Canada’s ‘haves-and-have-nots’ Health System Lags Behind Europe, Study Finds


Funding cuts, fewer generalists and inefficient organisation are preventing more and more Canadians from accessing public primary healthcare, according to a new study published in the Canadian Medical Association Journal (CMAJ) which compares Canadian healthcare unfavourably with public systems in nine Organisation for Economic Cooperation and Development (OECD) countries.

About 20% of Canadians have no family doctor at all, and many more have irregular access to clinicians – a reality likely to worsen if not properly addressed now, said Dr Tara Kiran, a family physician in Toronto and one of the authors of the study.

“In Canada, what we have is a haves-and-have-nots situation,” said Kiran. “[There are] people who do have access to a family doctor and sometimes even a health team, and then those who have nothing.”

The CMAJ study, led by family physicians and researchers at the University of Toronto and published on Monday, compares the Canadian healthcare system with those of Denmark, Finland, France, Germany, Italy, the Netherlands, New Zealand, Norway and the UK. Those countries were chosen because 95% or more citizens have access to a family physician.

Among the study’s chief conclusions is that countries that design healthcare systems around the principle of guaranteed access have far different – and usually better – outcomes than those in Canada.

Important comparative differences included higher rates of primary care funding, more doctors, better organisation and information systems support and greater physician accountability to the public insurer.

But perhaps the biggest difference, said Kiran, is that “they set a goal that primary care is something that should be guaranteed to everyone in the population, and they design around that”.

She pointed out that Norwegians and Finns are automatically registered to a doctor or health centre, and those in the UK have a right to register with care providers in their immediate communities.

The study also noted that relationship-based care with a single clinician is associated with better patient outcomes.

Many Canadians, however, wait for years on provincial family doctor waitlists. Others have to call around town in hopes of finding someone willing to accept them. In the interim, they cobble care together through urgent care clinics, hospital ERs and, in some cases, private out-of-pocket services.

In Canada, each province or territory is responsible for running its own healthcare regime. Drawing from their tax bases, provinces splits healthcare costs with the federal government. However, the federal government now only covers about 22% – a significant decline from the 50% it promised in the 1970s to help incentivize the creation of public healthcare regimes.
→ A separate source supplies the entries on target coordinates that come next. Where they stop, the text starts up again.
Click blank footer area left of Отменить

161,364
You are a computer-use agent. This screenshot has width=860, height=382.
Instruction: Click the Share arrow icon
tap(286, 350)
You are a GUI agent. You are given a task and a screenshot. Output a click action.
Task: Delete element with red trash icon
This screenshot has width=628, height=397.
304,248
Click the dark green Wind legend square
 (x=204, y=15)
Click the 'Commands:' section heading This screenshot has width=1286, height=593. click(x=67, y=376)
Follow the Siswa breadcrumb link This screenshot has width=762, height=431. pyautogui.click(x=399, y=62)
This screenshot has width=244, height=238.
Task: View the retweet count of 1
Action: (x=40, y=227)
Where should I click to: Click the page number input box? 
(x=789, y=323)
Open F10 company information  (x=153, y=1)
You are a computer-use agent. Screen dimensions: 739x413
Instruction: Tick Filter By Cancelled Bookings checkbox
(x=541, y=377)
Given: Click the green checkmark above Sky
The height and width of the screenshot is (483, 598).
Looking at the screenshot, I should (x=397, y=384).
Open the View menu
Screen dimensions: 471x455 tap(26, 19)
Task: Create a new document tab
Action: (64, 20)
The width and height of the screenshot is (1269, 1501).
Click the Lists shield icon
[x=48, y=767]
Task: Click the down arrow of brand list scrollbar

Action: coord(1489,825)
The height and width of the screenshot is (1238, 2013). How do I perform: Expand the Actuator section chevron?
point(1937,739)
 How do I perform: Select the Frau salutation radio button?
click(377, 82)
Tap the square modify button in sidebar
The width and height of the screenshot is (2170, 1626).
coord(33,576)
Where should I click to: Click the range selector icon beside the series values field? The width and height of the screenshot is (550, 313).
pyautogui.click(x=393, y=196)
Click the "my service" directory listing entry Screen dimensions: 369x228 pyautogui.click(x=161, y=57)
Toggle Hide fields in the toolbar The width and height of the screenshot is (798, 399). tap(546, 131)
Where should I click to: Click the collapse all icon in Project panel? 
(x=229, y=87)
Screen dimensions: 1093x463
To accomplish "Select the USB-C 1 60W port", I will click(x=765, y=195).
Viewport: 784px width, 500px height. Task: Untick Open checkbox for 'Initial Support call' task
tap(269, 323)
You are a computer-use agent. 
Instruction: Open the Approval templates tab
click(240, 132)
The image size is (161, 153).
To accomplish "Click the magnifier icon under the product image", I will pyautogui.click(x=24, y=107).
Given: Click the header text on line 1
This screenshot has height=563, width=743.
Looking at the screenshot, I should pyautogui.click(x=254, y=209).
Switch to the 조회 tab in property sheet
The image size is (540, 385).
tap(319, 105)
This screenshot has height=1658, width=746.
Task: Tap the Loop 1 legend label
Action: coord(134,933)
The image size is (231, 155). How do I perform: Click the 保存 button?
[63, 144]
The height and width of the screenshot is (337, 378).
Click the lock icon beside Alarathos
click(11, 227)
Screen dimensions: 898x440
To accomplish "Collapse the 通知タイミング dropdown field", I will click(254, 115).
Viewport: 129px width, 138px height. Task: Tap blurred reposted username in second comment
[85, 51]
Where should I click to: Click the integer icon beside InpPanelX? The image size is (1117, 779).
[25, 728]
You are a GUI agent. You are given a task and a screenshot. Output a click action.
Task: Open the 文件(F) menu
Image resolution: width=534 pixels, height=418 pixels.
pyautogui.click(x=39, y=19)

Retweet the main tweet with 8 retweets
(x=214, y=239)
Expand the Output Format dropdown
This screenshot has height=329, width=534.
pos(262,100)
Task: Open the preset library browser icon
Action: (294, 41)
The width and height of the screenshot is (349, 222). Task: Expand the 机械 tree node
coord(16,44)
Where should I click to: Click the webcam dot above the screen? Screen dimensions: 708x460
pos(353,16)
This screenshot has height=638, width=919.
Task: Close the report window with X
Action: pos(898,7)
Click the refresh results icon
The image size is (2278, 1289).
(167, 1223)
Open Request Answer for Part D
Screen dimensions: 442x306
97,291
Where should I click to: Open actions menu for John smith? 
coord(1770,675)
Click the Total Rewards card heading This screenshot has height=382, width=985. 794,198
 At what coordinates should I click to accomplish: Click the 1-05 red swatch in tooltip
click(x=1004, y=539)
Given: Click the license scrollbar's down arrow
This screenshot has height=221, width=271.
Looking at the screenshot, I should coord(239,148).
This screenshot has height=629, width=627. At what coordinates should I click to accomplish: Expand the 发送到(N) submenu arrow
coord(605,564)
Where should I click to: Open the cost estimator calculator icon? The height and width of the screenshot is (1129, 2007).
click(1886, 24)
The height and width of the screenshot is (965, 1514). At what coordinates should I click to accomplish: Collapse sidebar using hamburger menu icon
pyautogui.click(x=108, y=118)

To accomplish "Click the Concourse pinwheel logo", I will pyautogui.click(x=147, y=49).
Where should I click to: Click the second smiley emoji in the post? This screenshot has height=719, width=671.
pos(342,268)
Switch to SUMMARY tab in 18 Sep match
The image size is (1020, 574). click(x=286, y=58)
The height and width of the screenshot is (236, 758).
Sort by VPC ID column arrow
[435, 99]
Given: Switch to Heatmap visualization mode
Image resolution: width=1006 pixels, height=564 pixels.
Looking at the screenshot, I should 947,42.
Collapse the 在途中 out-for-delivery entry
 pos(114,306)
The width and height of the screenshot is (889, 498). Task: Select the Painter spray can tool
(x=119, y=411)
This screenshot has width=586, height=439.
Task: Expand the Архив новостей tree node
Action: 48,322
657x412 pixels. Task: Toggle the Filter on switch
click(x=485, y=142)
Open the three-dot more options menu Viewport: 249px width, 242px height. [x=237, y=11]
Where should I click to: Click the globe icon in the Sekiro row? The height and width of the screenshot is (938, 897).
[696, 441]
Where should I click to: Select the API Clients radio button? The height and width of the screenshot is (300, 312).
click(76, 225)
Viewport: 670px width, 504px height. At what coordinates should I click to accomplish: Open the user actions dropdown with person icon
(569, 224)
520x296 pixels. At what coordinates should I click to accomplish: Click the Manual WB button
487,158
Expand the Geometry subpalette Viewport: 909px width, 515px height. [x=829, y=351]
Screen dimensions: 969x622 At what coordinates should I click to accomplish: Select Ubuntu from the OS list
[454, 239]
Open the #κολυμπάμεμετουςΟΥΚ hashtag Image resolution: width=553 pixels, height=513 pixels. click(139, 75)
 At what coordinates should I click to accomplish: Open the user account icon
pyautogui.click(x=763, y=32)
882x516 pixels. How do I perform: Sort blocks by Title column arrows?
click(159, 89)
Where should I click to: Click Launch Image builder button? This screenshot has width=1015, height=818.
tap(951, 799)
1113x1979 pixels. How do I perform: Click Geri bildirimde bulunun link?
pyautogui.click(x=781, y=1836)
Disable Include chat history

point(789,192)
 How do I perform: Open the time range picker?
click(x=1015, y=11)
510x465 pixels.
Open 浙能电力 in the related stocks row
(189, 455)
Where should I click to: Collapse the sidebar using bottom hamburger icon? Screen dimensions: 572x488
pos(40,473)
The CMAJ study also shows that at 5.3%, Canada spends less of its total health budget on primary care than other OECD countries. In those countries, primary care spending constitutes an average of 8.1% of total healthcare budgets, the authors wrote.

Research on Canadian healthcare shows declining funding puts increasing pressure on healthcare services and resources across the country – a trend that has, in recent years, enabled increasing privatisation of care in some Canadian jurisdictions.

By and large, primary care providers in Canada are autonomous small business owners that get reimbursed by the government for services provided to rostered patients. This structure is the result of a hard-fought battle waged by Canadian doctors at the advent of the public system.

That model may be losing its lustre, however. Kiran said that more and more Canadian medical school graduates are losing their appetite for the self-employed, fee-for-service model on which Canada currently relies in favour of greater work-life balance.

With shifts like these, the CMAJ study suggests Canada may be forced to chose between continuing to pour money into a broken system, and reimagining it entirely.

Kiran said a chief lesson to learn from other countries with public systems is that universal healthcare can work when it is designed and funded with intention.

She pointed to the disconnect between what Canadians want – access to a physician through the public regime – and what they are getting instead: more urgent care clinics, out-of-pocket private clinics and expanded pharmacist services.

“They want things to change,” she said.